# Calculating the FIM Matrix

This notebook calculates the FIM matrix for a small MLP after learning the toy dataset.

In [1]:
%load_ext autoreload
%autoreload 2

import numpy as np

import torch
from torch import nn
from torch.nn import functional as F
from torch.utils.data.dataloader import DataLoader

import matplotlib.pyplot as plt
from tqdm.notebook import tqdm
import random
import pickle

from utils import mlp,train_test_model
from utils.ewc_utils.ToyExampleEWC import FullEWC, LowRankEWC, MinorDiagonalEWC, BlockDiagonalEWC
from utils.ewc_utils.ToyExampleEWC import SketchEWC

from data.sequential_lines import Lines

from sklearn.decomposition import TruncatedSVD



In [2]:
## Get Configurations

n_samples=1000
epochs = 200
lr = 1e-3
batch_size = 100
input_size = 2
hidden_sizes = [128,64]
output_size = 2

num_task = 4

activation='ReLU'
slope=.1
device='cuda:0'

ewc_alpha=0.5

gain={
    'Sigmoid':1.,
    'TanH':1.,
    'ReLU':np.sqrt(2.),
    'leakyReLU':np.sqrt(2./(1.+slope**2))
}

In [3]:
def weights_init(m):
    if isinstance(m, torch.nn.Conv2d) or isinstance(m, torch.nn.Linear):        
        torch.nn.init.xavier_uniform_(m.weight,gain=gain[activation])
        if m.bias: 
            torch.nn.init.xavier_uniform_(m.bias,gain=gain[activation])

In [4]:
X,Y=torch.meshgrid(torch.linspace(-0.5,2.5,150),torch.linspace(-0.75,1.25,100))
grid=torch.stack([X.reshape(-1),Y.reshape(-1)]).T

In [6]:
full_ewc_importance=1e+5

stable_rank=[]
diagonal_error=[]
block_diagonal_error=[]
sketched_error=[]
low_rank_error=[]

for seed in range(5):
    random.seed(seed)
    np.random.seed(seed)
    torch.manual_seed(seed)
    datagen = Lines(max_iter=num_task, num_samples=n_samples)
    train_loader,test_loader=datagen.get_full_lines(batch_size=batch_size)

    random.seed(seed)
    np.random.seed(seed)
    torch.manual_seed(seed)

    ## define a MLP model
    model=mlp.MLP(input_size=input_size,output_size=output_size,
                  hidden_size=hidden_sizes,activation=activation,
                  require_bias=True,device=device).to(device)
    # model.apply(weights_init)
    full_ewc= FullEWC(model,device=device,alpha=ewc_alpha)

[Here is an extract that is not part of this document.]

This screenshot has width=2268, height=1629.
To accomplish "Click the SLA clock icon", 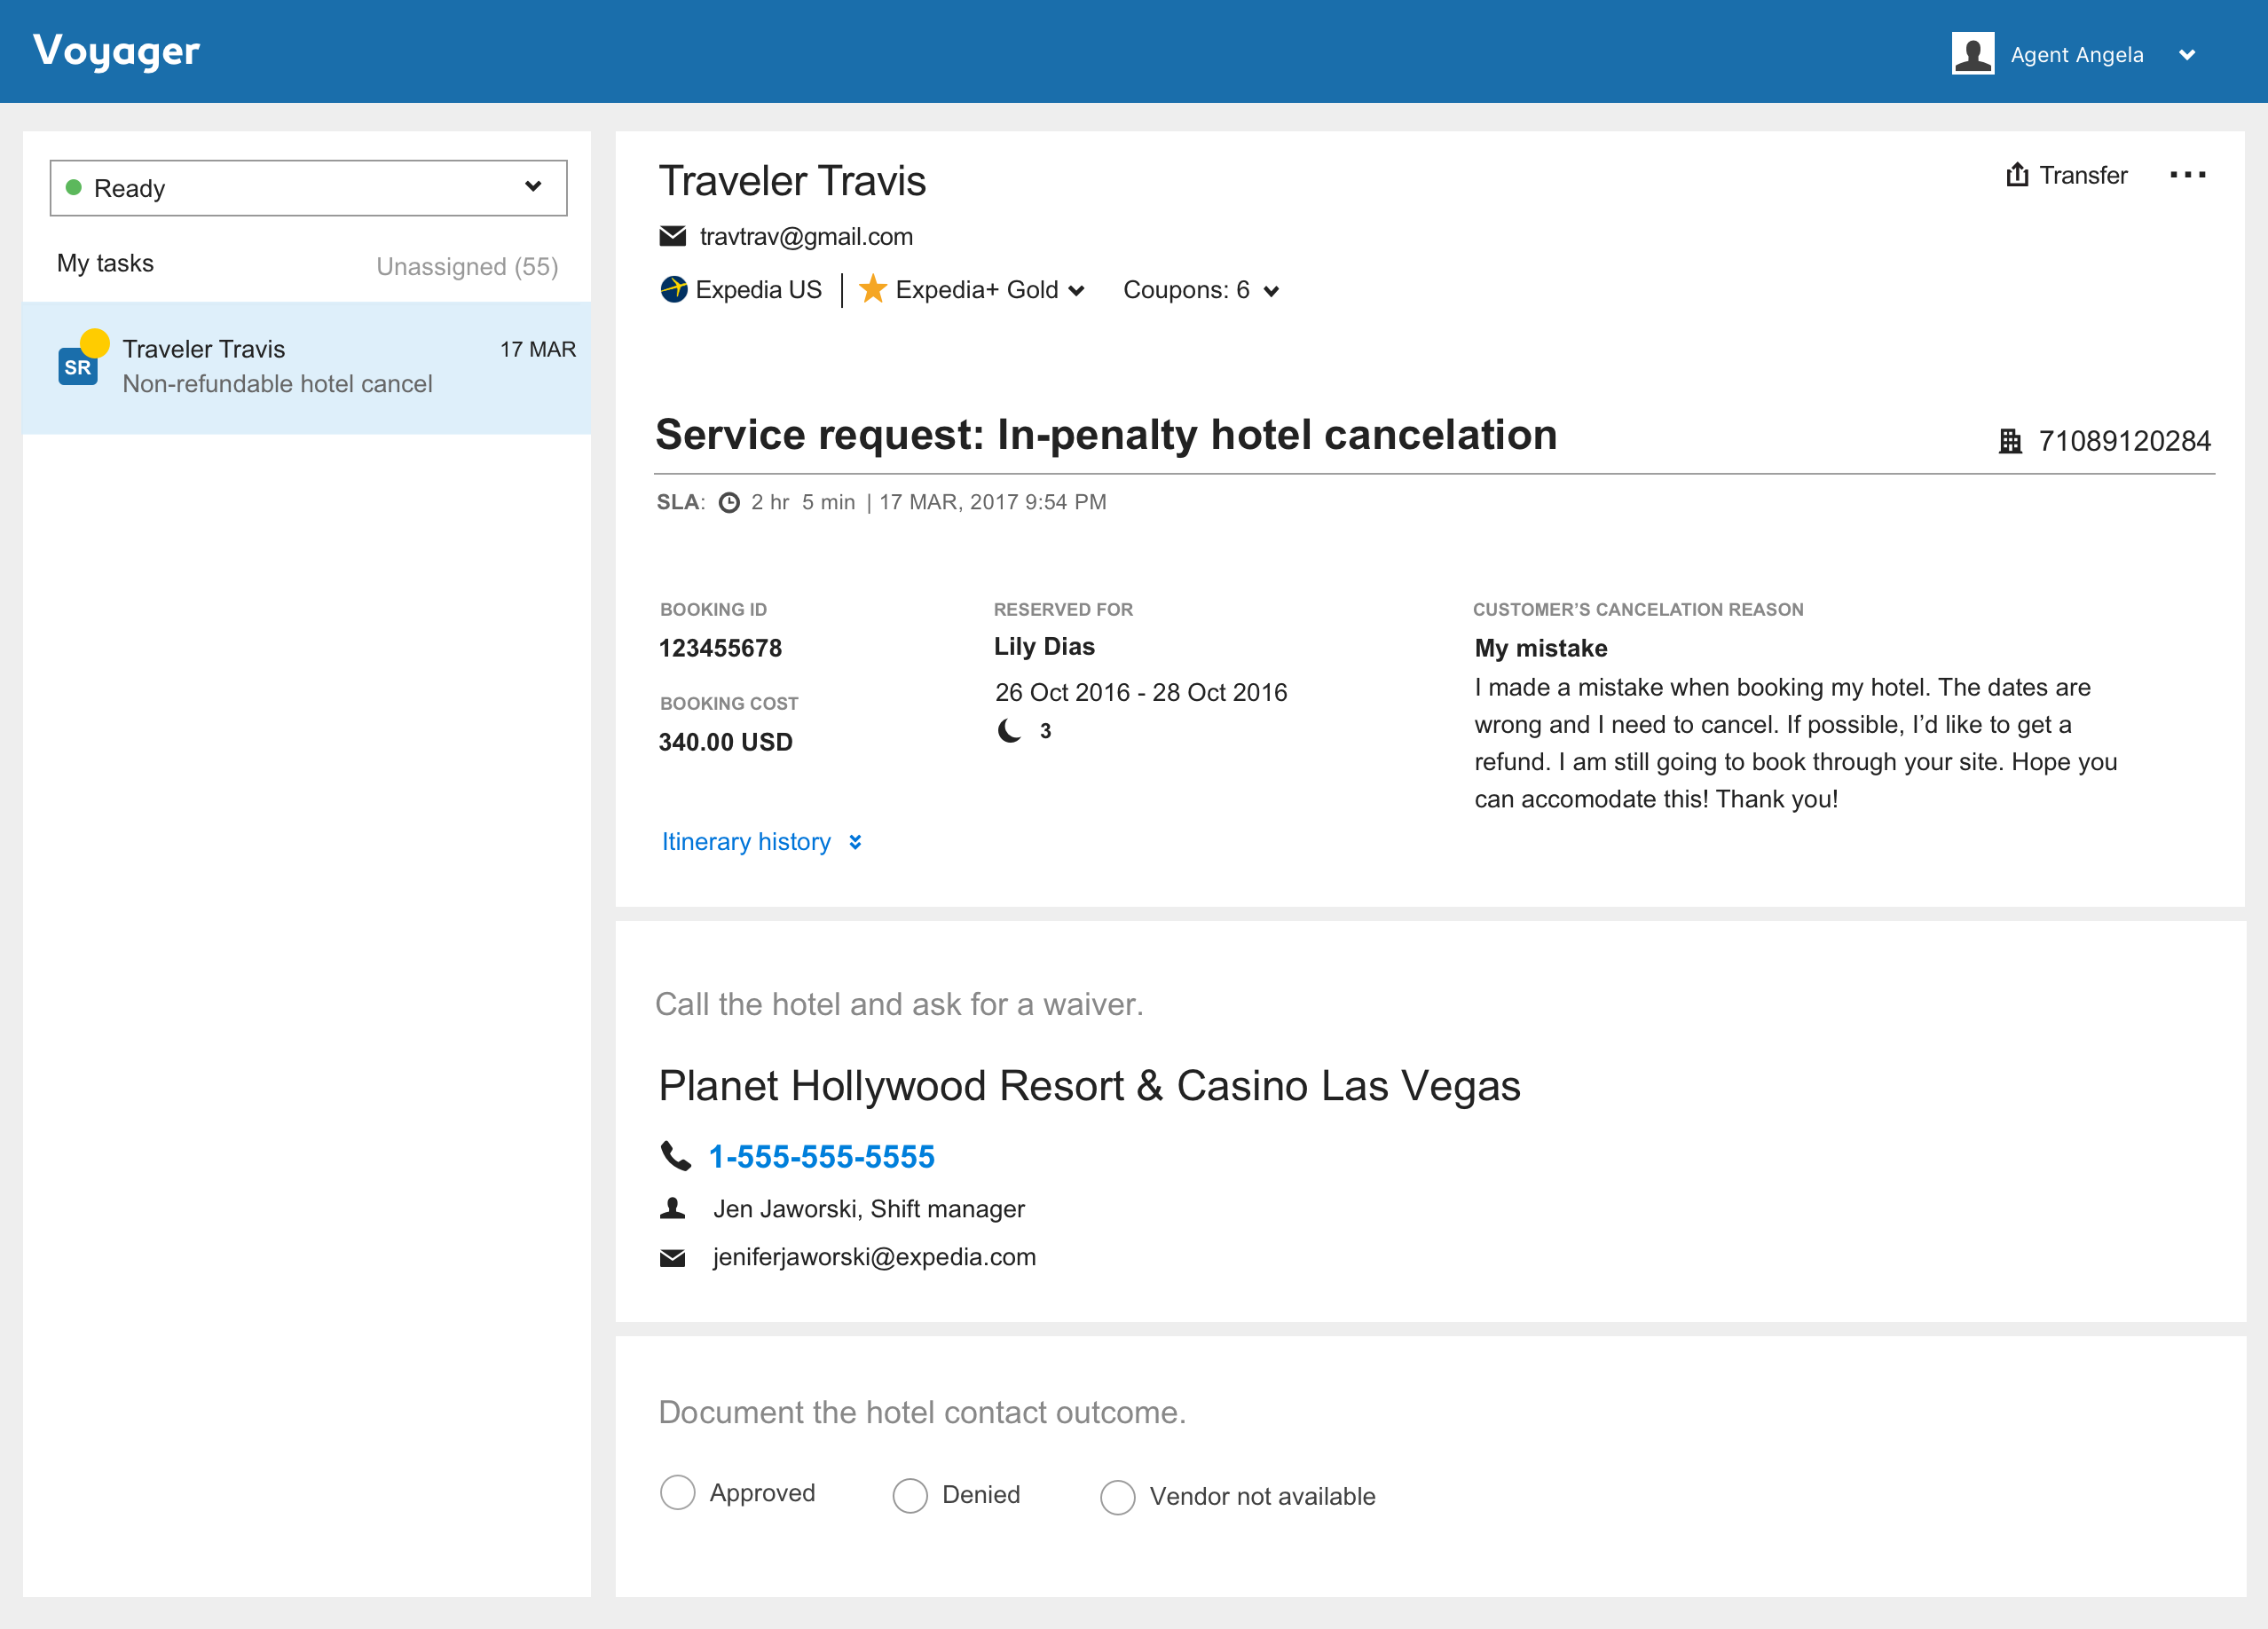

    ## performing training
    for _ in tqdm(range(epochs)):
        model.train()
        optimizer = torch.optim.Adam(params=model.parameters(),lr=lr)
        train_test_model.train_classifier(model=model,
                                          optimizer=optimizer,
                                          data_loader=train_loader,
                                          device=device) 

    fim=full_ewc.calculate_FIM(train_loader).to('cpu')
    
    diagonal_error.append(((fim-np.diag(np.diag(fim)))**2).sum()/(fim**2).sum())
    
    block_diagonal_ewc = BlockDiagonalEWC(model,device=device,alpha=ewc_alpha, n_bucket=50)
    block_diagonal_fim = block_diagonal_ewc.calculate_approximation(train_loader).to('cpu')
    block_diagonal_error.append(((fim-block_diagonal_fim)**2).sum()/(fim**2).sum())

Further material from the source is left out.